How to split a diagonal matrix into an equal number of elements on one axis?

I have a very large diagonal matrix, which I need to split for parallel computing. Due to the problems of data localization, it makes no sense to sort out the matrix and divide each nth calculation between n streams. Currently, I divide the kxk diagonal matrix as follows, but it gives unequal sections according to the number of calculations (the smallest part is calculated several times longer than the largest).
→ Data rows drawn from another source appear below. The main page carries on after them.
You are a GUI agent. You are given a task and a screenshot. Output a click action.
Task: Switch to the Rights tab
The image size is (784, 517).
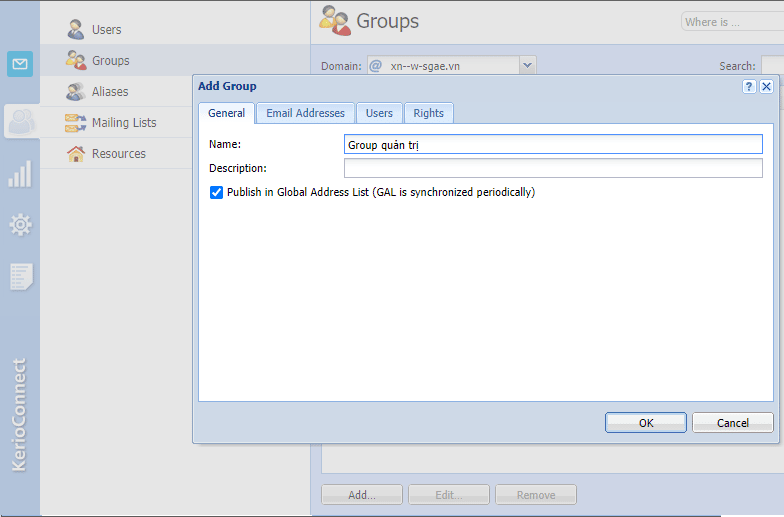click(x=428, y=113)
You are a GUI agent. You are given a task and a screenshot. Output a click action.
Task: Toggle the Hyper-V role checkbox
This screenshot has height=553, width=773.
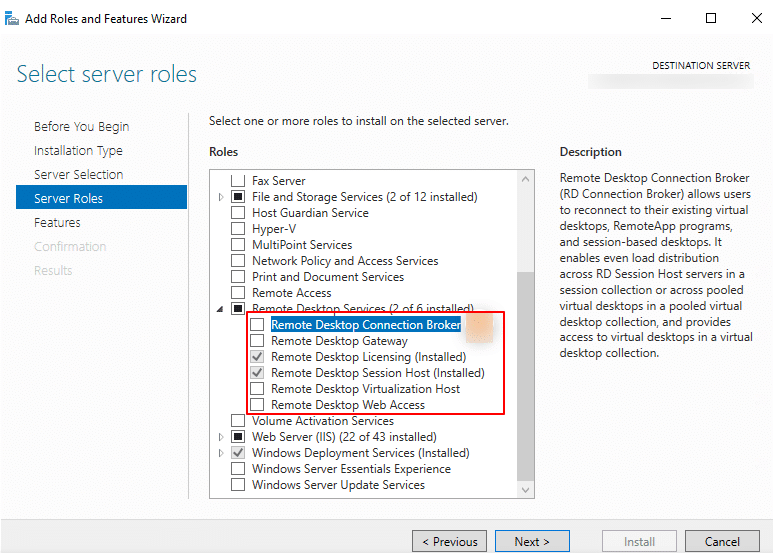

def split_matrix(k, n): split_points = [round(i * k / n) for i in range(n + 1)] split_ranges = [(split_points[i], split_points[i + 1],) for i in range(len(split_points) - 1)] return split_ranges import numpy as np k = 100 arr = np.zeros((k,k,)) idx = 0 for i in range(k): for j in range(i + 1, k): arr[i, j] = idx idx += 1 def parallel_calc(array, k, si, endi): for i in range(si, endi): for j in range(k): # do some expensive calculations for start_i, stop_i in split_matrix(k, cpu_cnt): parallel_calc(arr, k, start_i, stop_i) 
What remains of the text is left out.